He Will Also Provide
March 2, 2025
Preached by Benjamin Vrbicek
Scripture Reading
1 Corinthians 10:1–22
1 For I do not want you to be unaware, brothers, that our fathers were all under the cloud, and all passed through the sea, 2 and all were baptized into Moses in the cloud and in the sea, 3 and all ate the same spiritual food, 4 and all drank the same spiritual drink. For they drank from the spiritual Rock that followed them, and the Rock was Christ. 5 Nevertheless, with most of them God was not pleased, for they were overthrown in the wilderness.
6 Now these things took place as examples for us, that we might not desire evil as they did. 7 Do not be idolaters as some of them were; as it is written, “The people sat down to eat and drink and rose up to play.” 8 We must not indulge in sexual immorality as some of them did, and twenty-three thousand fell in a single day. 9 We must not put Christ to the test, as some of them did and were destroyed by serpents, 10 nor grumble, as some of them did and were destroyed by the Destroyer. 11 Now these things happened to them as an example, but they were written down for our instruction, on whom the end of the ages has come. 12 Therefore let anyone who thinks that he stands take heed lest he fall. 13 No temptation has overtaken you that is not common to man. God is faithful, and he will not let you be tempted beyond your ability, but with the temptation he will also provide the way of escape, that you may be able to endure it.

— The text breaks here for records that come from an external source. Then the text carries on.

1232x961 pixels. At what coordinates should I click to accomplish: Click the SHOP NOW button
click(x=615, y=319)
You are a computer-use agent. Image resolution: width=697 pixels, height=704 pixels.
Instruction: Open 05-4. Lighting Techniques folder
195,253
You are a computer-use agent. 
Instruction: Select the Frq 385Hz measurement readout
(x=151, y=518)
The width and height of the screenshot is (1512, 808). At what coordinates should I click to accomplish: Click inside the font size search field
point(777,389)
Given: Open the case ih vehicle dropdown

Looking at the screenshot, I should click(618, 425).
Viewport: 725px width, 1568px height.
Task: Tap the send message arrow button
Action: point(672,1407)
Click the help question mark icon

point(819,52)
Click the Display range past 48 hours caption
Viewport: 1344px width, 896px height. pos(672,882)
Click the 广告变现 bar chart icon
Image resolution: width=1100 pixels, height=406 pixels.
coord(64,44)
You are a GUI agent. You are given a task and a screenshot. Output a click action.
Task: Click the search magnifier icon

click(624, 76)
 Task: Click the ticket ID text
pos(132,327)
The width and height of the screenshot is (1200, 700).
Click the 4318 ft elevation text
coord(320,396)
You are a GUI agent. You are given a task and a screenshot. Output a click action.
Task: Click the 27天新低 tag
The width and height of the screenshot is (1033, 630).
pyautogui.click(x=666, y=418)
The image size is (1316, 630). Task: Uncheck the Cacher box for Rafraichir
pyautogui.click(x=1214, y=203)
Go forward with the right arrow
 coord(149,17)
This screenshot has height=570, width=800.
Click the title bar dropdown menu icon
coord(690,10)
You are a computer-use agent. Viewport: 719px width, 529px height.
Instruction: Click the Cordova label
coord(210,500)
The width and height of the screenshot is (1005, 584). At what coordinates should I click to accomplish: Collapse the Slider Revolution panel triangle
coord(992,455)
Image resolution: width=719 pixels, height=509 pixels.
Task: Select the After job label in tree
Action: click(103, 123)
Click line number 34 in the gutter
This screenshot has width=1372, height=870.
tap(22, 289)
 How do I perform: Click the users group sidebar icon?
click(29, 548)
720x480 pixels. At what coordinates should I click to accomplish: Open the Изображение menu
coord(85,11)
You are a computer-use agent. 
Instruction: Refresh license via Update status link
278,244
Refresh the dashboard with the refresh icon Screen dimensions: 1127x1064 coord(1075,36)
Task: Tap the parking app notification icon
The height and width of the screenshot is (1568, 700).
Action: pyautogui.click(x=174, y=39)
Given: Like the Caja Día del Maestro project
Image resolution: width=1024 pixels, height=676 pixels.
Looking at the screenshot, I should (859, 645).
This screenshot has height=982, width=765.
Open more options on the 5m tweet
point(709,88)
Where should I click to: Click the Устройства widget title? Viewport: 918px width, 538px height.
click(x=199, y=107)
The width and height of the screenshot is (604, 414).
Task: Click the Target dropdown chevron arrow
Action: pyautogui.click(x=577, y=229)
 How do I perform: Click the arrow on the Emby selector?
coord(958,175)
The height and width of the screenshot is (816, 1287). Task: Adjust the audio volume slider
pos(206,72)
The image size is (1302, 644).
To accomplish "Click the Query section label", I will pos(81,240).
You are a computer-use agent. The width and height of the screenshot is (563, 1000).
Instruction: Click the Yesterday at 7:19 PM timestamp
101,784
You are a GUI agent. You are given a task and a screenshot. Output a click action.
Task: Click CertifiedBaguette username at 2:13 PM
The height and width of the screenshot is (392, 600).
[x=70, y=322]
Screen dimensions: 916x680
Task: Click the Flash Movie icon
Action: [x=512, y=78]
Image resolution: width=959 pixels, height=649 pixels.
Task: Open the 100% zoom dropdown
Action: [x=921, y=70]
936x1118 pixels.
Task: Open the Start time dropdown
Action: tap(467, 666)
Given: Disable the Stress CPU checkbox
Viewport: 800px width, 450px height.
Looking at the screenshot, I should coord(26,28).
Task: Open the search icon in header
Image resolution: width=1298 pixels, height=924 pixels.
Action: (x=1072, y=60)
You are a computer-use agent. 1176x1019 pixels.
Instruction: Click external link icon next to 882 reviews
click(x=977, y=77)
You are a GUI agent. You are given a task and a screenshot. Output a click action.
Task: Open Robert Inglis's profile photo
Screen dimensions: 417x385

14 Therefore, my beloved, flee from idolatry. 15 I speak as to sensible people; judge for yourselves what I say. 16 The cup of blessing that we bless, is it not a participation in the blood of Christ? The bread that we break, is it not a participation in the body of Christ? 17 Because there is one bread, we who are many are one body, for we all partake of the one bread. 18 Consider the people of Israel: are not those who eat the sacrifices participants in the altar? 19 What do I imply then? That food offered to idols is anything, or that an idol is anything? 20 No, I imply that what pagans sacrifice they offer to demons and not to God. I do not want you to be participants with demons.21 You cannot drink the cup of the Lord and the cup of demons. You cannot partake of the table of the Lord and the table of demons. 22 Shall we provoke the Lord to jealousy? Are we stronger than he?
Please permit me a quick update before we begin in prayer. About five weeks ago, we announced that Pastor David would be transitioning to a new job in New Hampshire. He’ll be working at a Christian residential rehab facility. David is not here this morning, but his new job has nothing to do with it. David is preaching at Midtown church this morning, the church we planted eighteen months ago. The plan is to have David here with us, leading worship and serving small groups, until the middle of May. We’ll have a reception for him after church on May 18.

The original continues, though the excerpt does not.